◆ Exercise directions
Using the entries below, output exactly the lines from the one containing "Task: Open Mes documents récents shortcut" through the final line, both included, and no others.

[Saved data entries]
↓

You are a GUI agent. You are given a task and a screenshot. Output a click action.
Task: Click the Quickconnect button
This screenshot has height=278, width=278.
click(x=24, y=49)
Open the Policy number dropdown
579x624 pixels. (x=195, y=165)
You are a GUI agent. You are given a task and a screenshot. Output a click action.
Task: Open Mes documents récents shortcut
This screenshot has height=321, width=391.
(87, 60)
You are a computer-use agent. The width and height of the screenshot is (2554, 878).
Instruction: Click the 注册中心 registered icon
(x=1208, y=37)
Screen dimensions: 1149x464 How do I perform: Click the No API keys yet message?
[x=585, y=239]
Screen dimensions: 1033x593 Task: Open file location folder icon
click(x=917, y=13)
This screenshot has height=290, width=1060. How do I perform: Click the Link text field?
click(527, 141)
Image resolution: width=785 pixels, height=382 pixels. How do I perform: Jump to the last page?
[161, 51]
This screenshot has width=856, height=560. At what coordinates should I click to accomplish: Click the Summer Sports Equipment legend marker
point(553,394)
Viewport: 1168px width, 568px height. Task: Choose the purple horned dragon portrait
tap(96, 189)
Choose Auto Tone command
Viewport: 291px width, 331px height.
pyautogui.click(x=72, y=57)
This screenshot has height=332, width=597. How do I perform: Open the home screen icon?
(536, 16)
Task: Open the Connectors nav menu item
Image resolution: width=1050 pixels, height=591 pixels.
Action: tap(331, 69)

↑

◆ Solution
Task: Open Mes documents récents shortcut
This screenshot has height=321, width=391.
(87, 60)
You are a computer-use agent. The width and height of the screenshot is (2554, 878).
Instruction: Click the 注册中心 registered icon
(x=1208, y=37)
Screen dimensions: 1149x464 How do I perform: Click the No API keys yet message?
[x=585, y=239]
Screen dimensions: 1033x593 Task: Open file location folder icon
click(x=917, y=13)
This screenshot has height=290, width=1060. How do I perform: Click the Link text field?
click(527, 141)
Image resolution: width=785 pixels, height=382 pixels. How do I perform: Jump to the last page?
[161, 51]
This screenshot has width=856, height=560. At what coordinates should I click to accomplish: Click the Summer Sports Equipment legend marker
point(553,394)
Viewport: 1168px width, 568px height. Task: Choose the purple horned dragon portrait
tap(96, 189)
Choose Auto Tone command
Viewport: 291px width, 331px height.
pyautogui.click(x=72, y=57)
This screenshot has height=332, width=597. How do I perform: Open the home screen icon?
(536, 16)
Task: Open the Connectors nav menu item
Image resolution: width=1050 pixels, height=591 pixels.
Action: tap(331, 69)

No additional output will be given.